Along with his surgical kit and medicine chest, David Livingstone always carried a microscope and sextant—with which he observed God's creation with awe and wonder. In his writings, he described his discoveries with a lively sense of imagination.

"The birds of the tropics have been described as generally wanting in power of song," he said, comparing them to English song birds. The bird chorus "is not so harmonious and sounded always as if the birds were singing in a foreign tongue. … The mokwa reza gives forth a screaming set of notes like our blackbird when disturbed, then concludes with what the natives say is 'pula, pula' (rain, rain), but is more like 'weep, weep, weep.'

"These African birds have not been wanting in song," he concluded, "they have only lacked poets to sing their praises."

Wild animals great and small figure prominently in his journals and books: rampaging rhinoceroses and drowsy hippopotamuses, wise ants and savage alligators. But of the hundreds of species he cataloged, he seemed particularly fascinated with three (not including the lion).

TERRIBLE TSETSE. The little fly that attacked oxen, cattle, and horses with such devastating consequences. Livingstone described one infected animal's brain, saying it looked "as if a quantity of soap-bubbles were scattered over it, or a dishonest, awkward butcher had been trying to make it look fat."

Dataset entries
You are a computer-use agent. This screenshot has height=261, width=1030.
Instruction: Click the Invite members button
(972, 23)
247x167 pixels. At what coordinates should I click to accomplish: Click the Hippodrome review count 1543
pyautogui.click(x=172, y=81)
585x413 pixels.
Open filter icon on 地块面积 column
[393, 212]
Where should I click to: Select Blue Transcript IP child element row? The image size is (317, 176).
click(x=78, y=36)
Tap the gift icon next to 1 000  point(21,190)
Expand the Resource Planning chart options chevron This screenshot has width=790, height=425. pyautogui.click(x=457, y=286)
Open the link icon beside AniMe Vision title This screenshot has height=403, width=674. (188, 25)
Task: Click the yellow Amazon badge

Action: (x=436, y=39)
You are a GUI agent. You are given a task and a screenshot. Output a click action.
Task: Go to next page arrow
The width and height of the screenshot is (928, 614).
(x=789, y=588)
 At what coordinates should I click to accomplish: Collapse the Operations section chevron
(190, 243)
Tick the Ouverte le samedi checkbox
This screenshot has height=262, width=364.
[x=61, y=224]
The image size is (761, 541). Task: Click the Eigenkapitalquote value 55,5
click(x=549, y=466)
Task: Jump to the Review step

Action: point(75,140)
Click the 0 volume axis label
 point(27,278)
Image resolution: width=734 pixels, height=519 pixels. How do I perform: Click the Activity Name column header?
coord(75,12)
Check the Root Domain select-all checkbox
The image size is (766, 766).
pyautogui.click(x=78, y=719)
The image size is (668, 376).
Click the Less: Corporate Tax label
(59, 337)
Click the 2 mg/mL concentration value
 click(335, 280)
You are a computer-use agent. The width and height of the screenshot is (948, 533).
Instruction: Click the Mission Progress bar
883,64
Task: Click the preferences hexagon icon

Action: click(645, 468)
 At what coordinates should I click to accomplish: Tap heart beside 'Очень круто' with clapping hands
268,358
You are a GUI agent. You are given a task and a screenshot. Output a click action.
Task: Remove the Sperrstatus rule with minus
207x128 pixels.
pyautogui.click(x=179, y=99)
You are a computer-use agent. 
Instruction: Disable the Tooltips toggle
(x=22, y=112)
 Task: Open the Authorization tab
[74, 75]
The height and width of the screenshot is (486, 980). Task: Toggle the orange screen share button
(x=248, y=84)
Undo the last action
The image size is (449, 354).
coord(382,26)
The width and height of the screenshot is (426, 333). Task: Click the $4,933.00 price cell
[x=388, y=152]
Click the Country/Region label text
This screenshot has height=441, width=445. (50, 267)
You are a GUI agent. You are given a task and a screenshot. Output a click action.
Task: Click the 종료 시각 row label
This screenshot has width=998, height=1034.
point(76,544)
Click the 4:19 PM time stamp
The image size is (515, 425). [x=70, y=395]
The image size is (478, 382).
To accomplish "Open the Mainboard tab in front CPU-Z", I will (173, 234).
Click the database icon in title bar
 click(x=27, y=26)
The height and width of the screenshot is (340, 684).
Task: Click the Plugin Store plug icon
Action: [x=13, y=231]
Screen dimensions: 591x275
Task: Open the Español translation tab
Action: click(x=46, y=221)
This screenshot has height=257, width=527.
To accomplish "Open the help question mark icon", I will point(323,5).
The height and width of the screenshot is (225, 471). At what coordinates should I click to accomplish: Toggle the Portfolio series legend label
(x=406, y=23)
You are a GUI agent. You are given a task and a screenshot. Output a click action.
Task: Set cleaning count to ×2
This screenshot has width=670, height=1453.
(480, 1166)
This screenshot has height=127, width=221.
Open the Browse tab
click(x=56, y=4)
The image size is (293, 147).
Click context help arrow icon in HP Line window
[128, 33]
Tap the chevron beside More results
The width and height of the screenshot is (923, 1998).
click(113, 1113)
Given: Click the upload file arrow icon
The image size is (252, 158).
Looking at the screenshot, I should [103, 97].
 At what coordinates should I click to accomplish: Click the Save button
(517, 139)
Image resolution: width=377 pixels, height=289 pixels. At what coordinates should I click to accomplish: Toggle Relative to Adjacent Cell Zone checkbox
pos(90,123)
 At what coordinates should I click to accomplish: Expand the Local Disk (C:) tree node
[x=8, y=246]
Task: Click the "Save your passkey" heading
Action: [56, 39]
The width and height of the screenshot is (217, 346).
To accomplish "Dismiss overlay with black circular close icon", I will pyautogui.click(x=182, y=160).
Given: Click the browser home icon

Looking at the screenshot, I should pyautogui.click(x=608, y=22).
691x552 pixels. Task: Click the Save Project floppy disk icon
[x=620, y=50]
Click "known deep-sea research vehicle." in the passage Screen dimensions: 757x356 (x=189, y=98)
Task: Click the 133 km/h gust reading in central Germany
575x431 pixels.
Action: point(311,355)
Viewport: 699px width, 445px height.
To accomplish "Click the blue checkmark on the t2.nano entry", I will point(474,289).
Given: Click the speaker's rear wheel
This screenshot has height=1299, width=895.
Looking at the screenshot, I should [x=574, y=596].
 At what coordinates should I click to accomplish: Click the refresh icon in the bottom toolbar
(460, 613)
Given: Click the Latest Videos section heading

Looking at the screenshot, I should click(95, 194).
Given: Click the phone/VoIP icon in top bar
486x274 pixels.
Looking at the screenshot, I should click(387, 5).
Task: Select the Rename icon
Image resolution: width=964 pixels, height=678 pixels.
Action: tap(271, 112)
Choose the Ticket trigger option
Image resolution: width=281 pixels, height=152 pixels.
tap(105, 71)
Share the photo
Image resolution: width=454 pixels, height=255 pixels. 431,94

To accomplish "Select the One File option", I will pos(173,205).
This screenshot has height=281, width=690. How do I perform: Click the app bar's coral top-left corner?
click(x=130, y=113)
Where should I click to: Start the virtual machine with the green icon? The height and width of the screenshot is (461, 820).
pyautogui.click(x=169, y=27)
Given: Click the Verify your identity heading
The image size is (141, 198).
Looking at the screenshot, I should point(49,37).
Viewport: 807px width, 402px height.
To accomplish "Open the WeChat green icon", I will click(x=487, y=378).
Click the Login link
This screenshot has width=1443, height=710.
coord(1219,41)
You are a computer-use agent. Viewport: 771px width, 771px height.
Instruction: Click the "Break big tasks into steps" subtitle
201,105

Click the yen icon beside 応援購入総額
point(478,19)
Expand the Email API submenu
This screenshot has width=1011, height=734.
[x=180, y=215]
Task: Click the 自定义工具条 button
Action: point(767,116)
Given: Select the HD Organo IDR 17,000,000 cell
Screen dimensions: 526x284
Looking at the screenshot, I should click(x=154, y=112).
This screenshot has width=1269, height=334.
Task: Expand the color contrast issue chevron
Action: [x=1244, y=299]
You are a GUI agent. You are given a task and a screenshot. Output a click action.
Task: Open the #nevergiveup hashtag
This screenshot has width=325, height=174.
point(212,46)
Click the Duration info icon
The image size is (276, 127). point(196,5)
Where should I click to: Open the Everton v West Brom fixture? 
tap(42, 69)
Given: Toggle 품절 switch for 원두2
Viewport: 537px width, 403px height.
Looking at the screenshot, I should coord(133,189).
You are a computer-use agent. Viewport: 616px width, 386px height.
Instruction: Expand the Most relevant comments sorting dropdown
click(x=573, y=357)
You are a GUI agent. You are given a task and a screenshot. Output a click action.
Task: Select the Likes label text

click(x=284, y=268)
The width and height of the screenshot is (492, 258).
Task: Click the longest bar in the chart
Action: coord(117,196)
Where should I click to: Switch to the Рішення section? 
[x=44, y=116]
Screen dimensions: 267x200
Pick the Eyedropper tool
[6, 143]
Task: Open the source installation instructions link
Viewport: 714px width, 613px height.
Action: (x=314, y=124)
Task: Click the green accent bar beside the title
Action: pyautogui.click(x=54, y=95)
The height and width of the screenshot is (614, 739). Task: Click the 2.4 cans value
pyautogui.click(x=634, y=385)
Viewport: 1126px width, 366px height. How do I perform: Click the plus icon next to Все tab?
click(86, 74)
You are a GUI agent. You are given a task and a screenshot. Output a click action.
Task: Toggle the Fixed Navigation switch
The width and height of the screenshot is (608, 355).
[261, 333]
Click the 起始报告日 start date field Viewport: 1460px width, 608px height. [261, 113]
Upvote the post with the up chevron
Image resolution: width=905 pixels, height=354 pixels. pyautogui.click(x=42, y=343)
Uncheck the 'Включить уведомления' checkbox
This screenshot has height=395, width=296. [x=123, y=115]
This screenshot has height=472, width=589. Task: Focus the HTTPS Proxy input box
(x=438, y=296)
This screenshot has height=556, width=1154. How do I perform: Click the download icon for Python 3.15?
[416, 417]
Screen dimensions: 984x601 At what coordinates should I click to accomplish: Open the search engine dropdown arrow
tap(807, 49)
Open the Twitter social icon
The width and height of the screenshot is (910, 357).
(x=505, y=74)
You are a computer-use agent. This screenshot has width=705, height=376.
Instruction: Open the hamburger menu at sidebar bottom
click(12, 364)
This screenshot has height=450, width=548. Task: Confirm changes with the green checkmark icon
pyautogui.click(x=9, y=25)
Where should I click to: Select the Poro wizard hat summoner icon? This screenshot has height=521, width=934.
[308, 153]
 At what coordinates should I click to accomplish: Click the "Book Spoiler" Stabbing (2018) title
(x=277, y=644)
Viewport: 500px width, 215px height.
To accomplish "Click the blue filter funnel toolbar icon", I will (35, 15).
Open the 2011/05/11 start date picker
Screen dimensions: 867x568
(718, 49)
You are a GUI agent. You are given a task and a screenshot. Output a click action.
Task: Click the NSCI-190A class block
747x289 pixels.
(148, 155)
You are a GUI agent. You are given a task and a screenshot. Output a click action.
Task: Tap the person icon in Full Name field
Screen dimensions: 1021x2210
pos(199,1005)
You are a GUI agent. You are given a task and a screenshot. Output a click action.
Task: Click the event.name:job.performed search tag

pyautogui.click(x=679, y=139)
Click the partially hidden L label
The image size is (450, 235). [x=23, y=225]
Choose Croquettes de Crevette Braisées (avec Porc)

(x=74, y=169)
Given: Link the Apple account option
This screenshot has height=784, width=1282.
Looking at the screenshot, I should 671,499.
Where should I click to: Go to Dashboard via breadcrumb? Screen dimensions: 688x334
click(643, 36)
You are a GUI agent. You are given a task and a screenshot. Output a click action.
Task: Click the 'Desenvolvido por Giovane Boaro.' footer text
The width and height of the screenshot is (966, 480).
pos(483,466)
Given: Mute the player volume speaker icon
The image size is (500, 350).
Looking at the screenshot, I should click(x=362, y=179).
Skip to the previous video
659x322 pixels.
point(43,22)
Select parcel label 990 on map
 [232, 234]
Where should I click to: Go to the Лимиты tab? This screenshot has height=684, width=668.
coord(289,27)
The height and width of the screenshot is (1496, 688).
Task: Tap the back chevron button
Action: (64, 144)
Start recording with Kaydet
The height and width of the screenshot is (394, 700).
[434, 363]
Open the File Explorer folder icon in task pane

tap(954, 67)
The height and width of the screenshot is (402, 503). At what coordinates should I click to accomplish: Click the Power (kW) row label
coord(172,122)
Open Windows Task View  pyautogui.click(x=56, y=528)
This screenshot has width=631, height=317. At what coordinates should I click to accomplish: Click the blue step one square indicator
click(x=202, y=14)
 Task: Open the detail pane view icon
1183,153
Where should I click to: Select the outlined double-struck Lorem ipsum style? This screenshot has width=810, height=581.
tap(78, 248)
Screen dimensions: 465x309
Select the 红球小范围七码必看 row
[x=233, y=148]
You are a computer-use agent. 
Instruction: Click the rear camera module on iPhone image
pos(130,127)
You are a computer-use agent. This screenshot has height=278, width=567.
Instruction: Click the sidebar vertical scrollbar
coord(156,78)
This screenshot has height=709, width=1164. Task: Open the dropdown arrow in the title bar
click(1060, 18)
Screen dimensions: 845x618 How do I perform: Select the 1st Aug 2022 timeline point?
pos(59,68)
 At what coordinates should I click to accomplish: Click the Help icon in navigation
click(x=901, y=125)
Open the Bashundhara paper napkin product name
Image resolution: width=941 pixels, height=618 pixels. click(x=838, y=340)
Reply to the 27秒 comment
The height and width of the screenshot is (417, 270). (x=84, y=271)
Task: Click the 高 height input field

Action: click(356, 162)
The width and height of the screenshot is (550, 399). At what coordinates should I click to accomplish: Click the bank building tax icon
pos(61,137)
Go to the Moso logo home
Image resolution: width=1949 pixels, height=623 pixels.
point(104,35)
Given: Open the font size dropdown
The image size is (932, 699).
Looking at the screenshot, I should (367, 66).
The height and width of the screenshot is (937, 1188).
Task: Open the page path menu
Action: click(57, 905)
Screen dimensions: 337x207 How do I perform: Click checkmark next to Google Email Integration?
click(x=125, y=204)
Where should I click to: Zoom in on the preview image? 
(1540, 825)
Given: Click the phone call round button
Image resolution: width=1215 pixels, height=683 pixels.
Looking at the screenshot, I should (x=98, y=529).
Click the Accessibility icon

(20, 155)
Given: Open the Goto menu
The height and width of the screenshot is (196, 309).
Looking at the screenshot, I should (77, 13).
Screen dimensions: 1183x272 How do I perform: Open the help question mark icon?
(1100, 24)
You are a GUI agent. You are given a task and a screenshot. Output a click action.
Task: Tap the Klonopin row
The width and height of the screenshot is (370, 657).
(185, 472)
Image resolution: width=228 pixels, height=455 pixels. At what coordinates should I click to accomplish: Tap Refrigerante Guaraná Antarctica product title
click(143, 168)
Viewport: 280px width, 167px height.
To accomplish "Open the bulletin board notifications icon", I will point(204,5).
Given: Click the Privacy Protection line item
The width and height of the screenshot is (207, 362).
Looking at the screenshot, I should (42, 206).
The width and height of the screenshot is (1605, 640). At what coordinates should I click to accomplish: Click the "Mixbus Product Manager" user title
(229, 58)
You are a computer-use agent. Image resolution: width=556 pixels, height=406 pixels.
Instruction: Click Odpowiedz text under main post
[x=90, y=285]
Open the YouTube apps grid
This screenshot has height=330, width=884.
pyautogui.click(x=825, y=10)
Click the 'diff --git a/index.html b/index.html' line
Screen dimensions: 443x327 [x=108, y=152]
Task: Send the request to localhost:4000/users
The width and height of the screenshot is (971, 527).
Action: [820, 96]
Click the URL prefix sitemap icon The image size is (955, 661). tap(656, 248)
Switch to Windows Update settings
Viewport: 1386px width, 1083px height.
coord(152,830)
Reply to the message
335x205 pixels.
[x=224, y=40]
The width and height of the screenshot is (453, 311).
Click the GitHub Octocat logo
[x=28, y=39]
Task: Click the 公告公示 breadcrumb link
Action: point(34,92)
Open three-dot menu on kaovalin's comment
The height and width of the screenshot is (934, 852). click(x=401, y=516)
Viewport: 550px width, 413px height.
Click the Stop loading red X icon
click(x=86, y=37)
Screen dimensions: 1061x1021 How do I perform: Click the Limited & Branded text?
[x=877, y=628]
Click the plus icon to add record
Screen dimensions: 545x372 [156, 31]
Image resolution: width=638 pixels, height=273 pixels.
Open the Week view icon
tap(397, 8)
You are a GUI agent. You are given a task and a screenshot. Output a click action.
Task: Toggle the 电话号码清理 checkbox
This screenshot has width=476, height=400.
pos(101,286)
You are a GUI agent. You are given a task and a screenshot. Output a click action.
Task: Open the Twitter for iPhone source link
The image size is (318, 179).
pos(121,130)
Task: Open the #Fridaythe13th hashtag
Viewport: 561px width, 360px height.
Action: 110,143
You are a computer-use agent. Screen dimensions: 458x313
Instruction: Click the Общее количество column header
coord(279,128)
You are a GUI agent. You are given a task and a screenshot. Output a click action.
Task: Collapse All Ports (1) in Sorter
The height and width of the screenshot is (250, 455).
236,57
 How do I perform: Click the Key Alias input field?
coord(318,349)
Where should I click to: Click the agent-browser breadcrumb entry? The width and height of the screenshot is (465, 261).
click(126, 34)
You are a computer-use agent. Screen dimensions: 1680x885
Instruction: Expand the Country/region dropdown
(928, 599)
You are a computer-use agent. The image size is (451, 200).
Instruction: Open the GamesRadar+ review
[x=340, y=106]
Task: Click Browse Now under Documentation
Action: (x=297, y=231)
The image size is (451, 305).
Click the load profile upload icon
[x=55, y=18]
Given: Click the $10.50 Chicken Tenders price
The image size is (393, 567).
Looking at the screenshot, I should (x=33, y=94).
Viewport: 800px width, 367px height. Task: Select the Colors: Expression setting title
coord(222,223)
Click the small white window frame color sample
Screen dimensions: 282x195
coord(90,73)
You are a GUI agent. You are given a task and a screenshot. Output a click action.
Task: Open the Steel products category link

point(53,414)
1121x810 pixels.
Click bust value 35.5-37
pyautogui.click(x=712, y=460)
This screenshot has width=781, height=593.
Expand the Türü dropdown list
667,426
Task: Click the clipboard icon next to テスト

» Task goal: Retype the part of the passage on David Livingstone's nature writing between "Along with his" and "sense of imagination.", inclusive.

» Result for this task:
Along with his surgical kit and medicine chest, David Livingstone always carried a microscope and sextant—with which he observed God's creation with awe and wonder. In his writings, he described his discoveries with a lively sense of imagination.